さまざまな問題があったJDIですが、最後に救いの手を差し伸べたのが独立系の投資顧問会社であるいちごアセットマネジメントでした。キャロン氏は同社の代表取締役社長であり、JDIへの支援に当たってCEOに就任したのです。
年間ランキングの第7位にも入っている『JDIは「技術立社」へ、ディスプレイ業界のArm目指し世界初と世界一を連打』の会見では、キャロン氏がJDIにまだまだ可能性が残されていることを強く信じていることがうかがえ、そこから来るであろう会見における笑顔は非常に印象的でした。“死に体”ともいえるJDIの再建をぜひとも完遂してほしいですね。

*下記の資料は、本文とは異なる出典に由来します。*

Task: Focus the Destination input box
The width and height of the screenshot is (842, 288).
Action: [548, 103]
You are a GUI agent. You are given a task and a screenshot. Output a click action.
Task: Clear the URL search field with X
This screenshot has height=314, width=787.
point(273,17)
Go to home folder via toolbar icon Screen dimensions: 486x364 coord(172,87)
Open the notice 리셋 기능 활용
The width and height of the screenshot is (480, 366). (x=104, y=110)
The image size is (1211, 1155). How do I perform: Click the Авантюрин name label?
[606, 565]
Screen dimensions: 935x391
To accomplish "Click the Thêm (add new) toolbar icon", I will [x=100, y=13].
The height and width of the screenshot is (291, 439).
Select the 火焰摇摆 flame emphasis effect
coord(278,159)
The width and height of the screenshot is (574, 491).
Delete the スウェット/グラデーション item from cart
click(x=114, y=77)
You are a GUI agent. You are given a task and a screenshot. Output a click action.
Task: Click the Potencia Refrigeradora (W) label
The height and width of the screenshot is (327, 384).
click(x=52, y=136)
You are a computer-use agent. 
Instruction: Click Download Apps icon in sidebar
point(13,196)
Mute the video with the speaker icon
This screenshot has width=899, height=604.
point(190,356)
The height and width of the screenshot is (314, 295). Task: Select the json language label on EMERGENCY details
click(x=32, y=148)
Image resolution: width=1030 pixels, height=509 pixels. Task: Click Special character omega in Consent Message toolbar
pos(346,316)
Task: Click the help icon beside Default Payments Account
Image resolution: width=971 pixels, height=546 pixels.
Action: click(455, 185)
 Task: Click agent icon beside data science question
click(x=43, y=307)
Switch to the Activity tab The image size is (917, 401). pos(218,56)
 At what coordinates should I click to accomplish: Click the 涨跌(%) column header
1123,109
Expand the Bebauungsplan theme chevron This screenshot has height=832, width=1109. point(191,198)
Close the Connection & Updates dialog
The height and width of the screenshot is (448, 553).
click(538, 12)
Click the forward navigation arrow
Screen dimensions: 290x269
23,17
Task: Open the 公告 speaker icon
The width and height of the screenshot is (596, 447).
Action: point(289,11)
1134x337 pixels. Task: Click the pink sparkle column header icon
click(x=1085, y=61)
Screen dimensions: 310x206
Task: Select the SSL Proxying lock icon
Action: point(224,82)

もう1人は、製造マネジメントフォーラムの年間ランキング記事で多数が上位に入ってしまった三菱電機の品質不正問題の中で、個人的に数少ない希望の光を感じさせてもらった同社 常務執行役 CPO(ものづくり担当)、CQO(品質改革推進本部長)の中井良和氏を挙げておきたいと思います。
2021年6月の発覚から1年以上、2022年10月の調査終了の発表までこの問題を追いかけましたが、会見を行うたびにさらなる問題が明るみに出るという繰り返しで「これはもう終わらないんじゃないか」と思わされました。報道陣との質疑応答では、記者側の厳しい質問に対して三菱電機側の回答が歯切れが悪く消化不良のイメージが強かったのですが、2022年5月の会見から参加した中井氏が明確な方向性を示すことで、今後の解決が可能なイメージが少し見えてきたと思えるようになりました。
もちろん三菱電機の品質不正問題は調査が終了しただけであり、その改善についてはまだ端緒についたばかりです。ただ、日産自動車出身で三菱電機のアウトサイダーである中井氏が陣頭指揮をとることで、今後に期待できるのではないかと思っています。